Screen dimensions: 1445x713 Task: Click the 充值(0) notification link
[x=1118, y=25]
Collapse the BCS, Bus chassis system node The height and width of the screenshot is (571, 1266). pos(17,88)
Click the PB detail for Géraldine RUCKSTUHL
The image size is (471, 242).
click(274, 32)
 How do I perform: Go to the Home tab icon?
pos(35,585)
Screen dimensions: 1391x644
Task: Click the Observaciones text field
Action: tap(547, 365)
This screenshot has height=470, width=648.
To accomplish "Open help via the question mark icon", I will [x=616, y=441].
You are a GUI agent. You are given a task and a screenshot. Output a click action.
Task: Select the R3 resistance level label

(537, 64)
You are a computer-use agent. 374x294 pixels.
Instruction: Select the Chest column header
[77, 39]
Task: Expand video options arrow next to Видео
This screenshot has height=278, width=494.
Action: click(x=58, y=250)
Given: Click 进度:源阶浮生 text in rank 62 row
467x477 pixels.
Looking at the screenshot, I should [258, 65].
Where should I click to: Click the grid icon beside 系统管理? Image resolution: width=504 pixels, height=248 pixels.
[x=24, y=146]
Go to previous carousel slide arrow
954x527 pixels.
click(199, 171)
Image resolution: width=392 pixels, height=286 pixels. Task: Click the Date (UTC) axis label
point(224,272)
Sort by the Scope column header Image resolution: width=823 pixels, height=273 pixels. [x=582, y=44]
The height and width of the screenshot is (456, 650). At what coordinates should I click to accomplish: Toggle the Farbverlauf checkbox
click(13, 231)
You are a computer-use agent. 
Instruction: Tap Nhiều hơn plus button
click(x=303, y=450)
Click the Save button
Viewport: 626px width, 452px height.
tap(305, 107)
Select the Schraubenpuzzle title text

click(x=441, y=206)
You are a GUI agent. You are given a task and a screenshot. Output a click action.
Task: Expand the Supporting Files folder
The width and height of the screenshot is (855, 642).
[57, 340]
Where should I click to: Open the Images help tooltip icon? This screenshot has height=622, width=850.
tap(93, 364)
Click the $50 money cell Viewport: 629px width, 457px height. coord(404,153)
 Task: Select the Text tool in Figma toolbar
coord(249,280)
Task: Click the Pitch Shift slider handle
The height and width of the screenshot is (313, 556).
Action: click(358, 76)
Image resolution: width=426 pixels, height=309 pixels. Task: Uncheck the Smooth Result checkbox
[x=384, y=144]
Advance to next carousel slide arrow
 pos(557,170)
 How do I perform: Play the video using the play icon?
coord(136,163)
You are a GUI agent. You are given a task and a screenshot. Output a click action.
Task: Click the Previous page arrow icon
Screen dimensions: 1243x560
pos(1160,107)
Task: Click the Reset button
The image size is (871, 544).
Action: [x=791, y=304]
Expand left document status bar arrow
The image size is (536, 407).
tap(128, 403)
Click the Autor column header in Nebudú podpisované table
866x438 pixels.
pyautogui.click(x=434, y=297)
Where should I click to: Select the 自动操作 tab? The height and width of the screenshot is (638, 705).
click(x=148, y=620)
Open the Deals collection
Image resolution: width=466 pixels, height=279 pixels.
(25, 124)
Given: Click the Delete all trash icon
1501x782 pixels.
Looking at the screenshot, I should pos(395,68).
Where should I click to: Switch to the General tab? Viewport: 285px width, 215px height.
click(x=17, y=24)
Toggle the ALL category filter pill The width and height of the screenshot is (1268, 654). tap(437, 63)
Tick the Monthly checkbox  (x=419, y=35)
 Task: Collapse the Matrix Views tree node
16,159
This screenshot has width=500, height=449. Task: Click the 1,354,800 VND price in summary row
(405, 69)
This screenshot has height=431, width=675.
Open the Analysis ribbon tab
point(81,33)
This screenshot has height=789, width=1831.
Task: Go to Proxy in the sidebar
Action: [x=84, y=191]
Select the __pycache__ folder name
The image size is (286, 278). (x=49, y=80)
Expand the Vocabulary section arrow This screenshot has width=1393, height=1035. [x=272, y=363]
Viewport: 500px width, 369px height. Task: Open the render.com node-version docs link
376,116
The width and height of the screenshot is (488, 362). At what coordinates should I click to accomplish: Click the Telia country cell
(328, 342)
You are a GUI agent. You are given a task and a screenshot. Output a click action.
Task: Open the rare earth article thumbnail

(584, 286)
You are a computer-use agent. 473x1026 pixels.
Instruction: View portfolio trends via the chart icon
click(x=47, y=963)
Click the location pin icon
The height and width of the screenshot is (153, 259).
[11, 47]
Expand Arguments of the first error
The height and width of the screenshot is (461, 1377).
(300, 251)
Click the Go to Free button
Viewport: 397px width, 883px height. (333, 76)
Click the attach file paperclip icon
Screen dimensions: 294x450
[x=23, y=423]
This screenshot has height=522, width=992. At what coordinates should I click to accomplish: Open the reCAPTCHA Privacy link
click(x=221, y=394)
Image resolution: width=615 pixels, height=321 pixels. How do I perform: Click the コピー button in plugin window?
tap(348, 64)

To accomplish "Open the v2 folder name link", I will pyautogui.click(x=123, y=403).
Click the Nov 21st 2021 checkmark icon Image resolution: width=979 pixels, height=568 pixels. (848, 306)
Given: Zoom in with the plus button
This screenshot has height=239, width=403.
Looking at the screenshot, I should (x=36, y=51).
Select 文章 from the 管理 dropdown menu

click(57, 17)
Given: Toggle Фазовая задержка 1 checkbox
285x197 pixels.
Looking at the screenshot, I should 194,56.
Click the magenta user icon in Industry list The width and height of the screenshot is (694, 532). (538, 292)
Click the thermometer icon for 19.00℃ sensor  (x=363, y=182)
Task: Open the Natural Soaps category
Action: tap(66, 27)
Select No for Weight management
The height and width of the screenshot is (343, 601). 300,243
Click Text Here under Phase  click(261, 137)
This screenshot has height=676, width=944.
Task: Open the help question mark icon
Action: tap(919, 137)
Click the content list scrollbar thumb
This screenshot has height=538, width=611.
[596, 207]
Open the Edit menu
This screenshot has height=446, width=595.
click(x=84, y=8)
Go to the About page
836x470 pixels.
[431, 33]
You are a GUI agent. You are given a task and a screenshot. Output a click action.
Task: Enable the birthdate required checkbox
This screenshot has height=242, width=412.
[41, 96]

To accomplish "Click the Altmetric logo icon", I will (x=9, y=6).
::::
(WORK ORDER):
Quote the listing in full, please, keeping every line exact.

(WORKED SOLUTION):
Screen dimensions: 1445x713 Task: Click the 充值(0) notification link
[x=1118, y=25]
Collapse the BCS, Bus chassis system node The height and width of the screenshot is (571, 1266). pos(17,88)
Click the PB detail for Géraldine RUCKSTUHL
The image size is (471, 242).
click(274, 32)
 How do I perform: Go to the Home tab icon?
pos(35,585)
Screen dimensions: 1391x644
Task: Click the Observaciones text field
Action: tap(547, 365)
This screenshot has height=470, width=648.
To accomplish "Open help via the question mark icon", I will [x=616, y=441].
You are a GUI agent. You are given a task and a screenshot. Output a click action.
Task: Select the R3 resistance level label

(537, 64)
You are a computer-use agent. 374x294 pixels.
Instruction: Select the Chest column header
[77, 39]
Task: Expand video options arrow next to Видео
This screenshot has height=278, width=494.
Action: click(x=58, y=250)
Given: Click 进度:源阶浮生 text in rank 62 row
467x477 pixels.
Looking at the screenshot, I should [258, 65].
Where should I click to: Click the grid icon beside 系统管理? Image resolution: width=504 pixels, height=248 pixels.
[x=24, y=146]
Go to previous carousel slide arrow
954x527 pixels.
click(199, 171)
Image resolution: width=392 pixels, height=286 pixels. Task: Click the Date (UTC) axis label
point(224,272)
Sort by the Scope column header Image resolution: width=823 pixels, height=273 pixels. [x=582, y=44]
The height and width of the screenshot is (456, 650). At what coordinates should I click to accomplish: Toggle the Farbverlauf checkbox
click(13, 231)
You are a computer-use agent. 
Instruction: Tap Nhiều hơn plus button
click(x=303, y=450)
Click the Save button
Viewport: 626px width, 452px height.
tap(305, 107)
Select the Schraubenpuzzle title text

click(x=441, y=206)
You are a GUI agent. You are given a task and a screenshot. Output a click action.
Task: Expand the Supporting Files folder
The width and height of the screenshot is (855, 642).
[57, 340]
Where should I click to: Open the Images help tooltip icon? This screenshot has height=622, width=850.
tap(93, 364)
Click the $50 money cell Viewport: 629px width, 457px height. coord(404,153)
 Task: Select the Text tool in Figma toolbar
coord(249,280)
Task: Click the Pitch Shift slider handle
The height and width of the screenshot is (313, 556).
Action: click(358, 76)
Image resolution: width=426 pixels, height=309 pixels. Task: Uncheck the Smooth Result checkbox
[x=384, y=144]
Advance to next carousel slide arrow
 pos(557,170)
 How do I perform: Play the video using the play icon?
coord(136,163)
You are a GUI agent. You are given a task and a screenshot. Output a click action.
Task: Click the Previous page arrow icon
Screen dimensions: 1243x560
pos(1160,107)
Task: Click the Reset button
The image size is (871, 544).
Action: [x=791, y=304]
Expand left document status bar arrow
The image size is (536, 407).
tap(128, 403)
Click the Autor column header in Nebudú podpisované table
866x438 pixels.
pyautogui.click(x=434, y=297)
Where should I click to: Select the 自动操作 tab? The height and width of the screenshot is (638, 705).
click(x=148, y=620)
Open the Deals collection
Image resolution: width=466 pixels, height=279 pixels.
(25, 124)
Given: Click the Delete all trash icon
1501x782 pixels.
Looking at the screenshot, I should pos(395,68).
Where should I click to: Switch to the General tab? Viewport: 285px width, 215px height.
click(x=17, y=24)
Toggle the ALL category filter pill The width and height of the screenshot is (1268, 654). tap(437, 63)
Tick the Monthly checkbox  (x=419, y=35)
 Task: Collapse the Matrix Views tree node
16,159
This screenshot has width=500, height=449. Task: Click the 1,354,800 VND price in summary row
(405, 69)
This screenshot has height=431, width=675.
Open the Analysis ribbon tab
point(81,33)
This screenshot has height=789, width=1831.
Task: Go to Proxy in the sidebar
Action: [x=84, y=191]
Select the __pycache__ folder name
The image size is (286, 278). (x=49, y=80)
Expand the Vocabulary section arrow This screenshot has width=1393, height=1035. [x=272, y=363]
Viewport: 500px width, 369px height. Task: Open the render.com node-version docs link
376,116
The width and height of the screenshot is (488, 362). At what coordinates should I click to accomplish: Click the Telia country cell
(328, 342)
You are a GUI agent. You are given a task and a screenshot. Output a click action.
Task: Open the rare earth article thumbnail

(584, 286)
You are a computer-use agent. 473x1026 pixels.
Instruction: View portfolio trends via the chart icon
click(x=47, y=963)
Click the location pin icon
The height and width of the screenshot is (153, 259).
[11, 47]
Expand Arguments of the first error
The height and width of the screenshot is (461, 1377).
(300, 251)
Click the Go to Free button
Viewport: 397px width, 883px height. (333, 76)
Click the attach file paperclip icon
Screen dimensions: 294x450
[x=23, y=423]
This screenshot has height=522, width=992. At what coordinates should I click to accomplish: Open the reCAPTCHA Privacy link
click(x=221, y=394)
Image resolution: width=615 pixels, height=321 pixels. How do I perform: Click the コピー button in plugin window?
tap(348, 64)

To accomplish "Open the v2 folder name link", I will pyautogui.click(x=123, y=403).
Click the Nov 21st 2021 checkmark icon Image resolution: width=979 pixels, height=568 pixels. (848, 306)
Given: Zoom in with the plus button
This screenshot has height=239, width=403.
Looking at the screenshot, I should (x=36, y=51).
Select 文章 from the 管理 dropdown menu

click(57, 17)
Given: Toggle Фазовая задержка 1 checkbox
285x197 pixels.
Looking at the screenshot, I should 194,56.
Click the magenta user icon in Industry list The width and height of the screenshot is (694, 532). (538, 292)
Click the thermometer icon for 19.00℃ sensor  (x=363, y=182)
Task: Open the Natural Soaps category
Action: tap(66, 27)
Select No for Weight management
The height and width of the screenshot is (343, 601). 300,243
Click Text Here under Phase  click(261, 137)
This screenshot has height=676, width=944.
Task: Open the help question mark icon
Action: tap(919, 137)
Click the content list scrollbar thumb
This screenshot has height=538, width=611.
[596, 207]
Open the Edit menu
This screenshot has height=446, width=595.
click(x=84, y=8)
Go to the About page
836x470 pixels.
[431, 33]
You are a GUI agent. You are given a task and a screenshot. Output a click action.
Task: Enable the birthdate required checkbox
This screenshot has height=242, width=412.
[41, 96]

To accomplish "Click the Altmetric logo icon", I will (x=9, y=6).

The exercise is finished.